Nested Property Accesss

Dot Path

meta.keywords

Result (Json)

["time travel", "delorean", "comedy"]

Non-Identifier Key-Based Access

Dot Path

meta.keywords."personal comment"

Result (Json)

"must see"

Access to Values via Uncertain Paths

Key-Based Fuzzy Paths

Dot Path

$ends_with(name: "le", ignore_case: true)"

Result (Json)

[
    {
    	"value": "Back to the Future",
    	"type": "string",
    	"path": "title"
    },
    {
    	"value": null,
    	"type": "null",
    	"path": "sub-title"
    }
]

The specification defines a minium set of functions that must be supportet for dot path expression strings. See Section Dot Path Functions for more details.

Array Element Access

JSON snippet

[
	{
	   "title":"Back to the Future",
	   "year":1985,
	   "keywords": [
      			"time travel",
      			"delorean",
      			"comedy"
   			 ]
	}, 
	{
	   "title":"Back to the Future Part II",
	   "year":1989
	},
	[
	   "time travel", "delorean", "comedy"
	]
]

Element Access

Dot Path

1.title

Result (Json)

"Back to the Future Part II"

Nested Array Element Access

Dot Path

2.0

Result (Json)

"time travel"

Mixed Array and Property Access

Dot Path

0.keywords.2

Result (Json)

"comedy"

Array Element Fuzzy Paths

Dot Path

$tail(skip: 1).title"

Result (Json)

[
    {
    	"value": "Back to the Future Part II",
    	"type": "string",
    	"path": "1.title"
    }
]

The specification defines a minium set of functions that must be supportet for dot path expression strings. See Section Dot Path Functions for more details.

General Fuzzy Paths and Conditional Branching

See Section Dot Path Functions.

Unresolvable Paths

If a (synatic correct) path does not resolve to a value, the value undef is returned. This applies to paths that do not point to a value, or paths that cannot be fully traversed since a non-container type occurs during the path evaluation.

Input Json

{
  "x": "y",
  "z": [1, 2, 3]
}

The dot path expression y will return undef since there is no key named "y" in the input Json. The dot path expression z.1.5 will return undef since the path evaluation must be aborted with z.1 since the element 2 is not a traversable container.

Note

Internally, Carbon organizes data in a record container which is basically an array. Therefore,

JSON snippet

{ "x": "y" }

is stored as [{ ... }]. Hence dot path expression title is equivalent to 0.title; both result in "y". Actually, omitting 0. in this context is syntactig suggar: omitting the index 0 is possible as long as the input Json is an Json object.

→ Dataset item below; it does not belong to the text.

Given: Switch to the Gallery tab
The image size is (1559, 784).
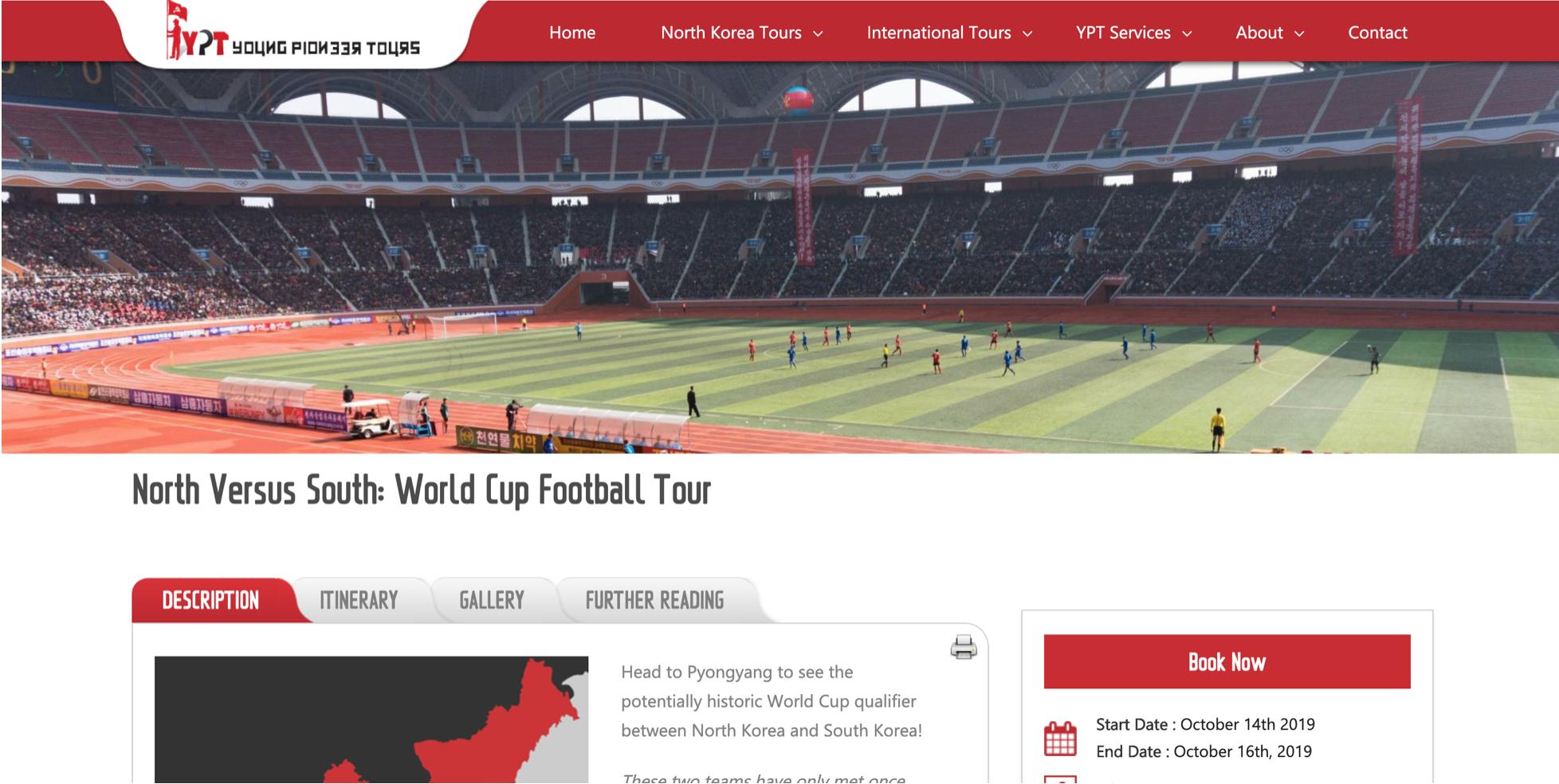Looking at the screenshot, I should pyautogui.click(x=492, y=600).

In cases where the input is not a single Json object, omitting the first array index is not valid.

JSON snippet

[{ "x": "y" }]

the dot path expression 0.x will result in "y" as expected, but the dot path expression x will result in a carbon undef. The reason for that is to guarantee container semantics as given by the user input.

JSON snippet

A = { "x": "y" }
B = [{ "x": "y"}, { "x": "z"}]

A is an object, and B is an array. Allowing omitting of 0. to access the property x in B would result in "y" as expected but would imply B is an object like A, which is not the case. The intention of omitting the index 0 in dot path expressions for Json inputs that consits of an single Json object only, is avoid forcing semantics (i.e., that a record is an array and never be a single object in Carbon) that are design-specific for Carbon. However, omitting this index in all other cases would change the user input data at least implictly (such as treating an array of objects like a single object).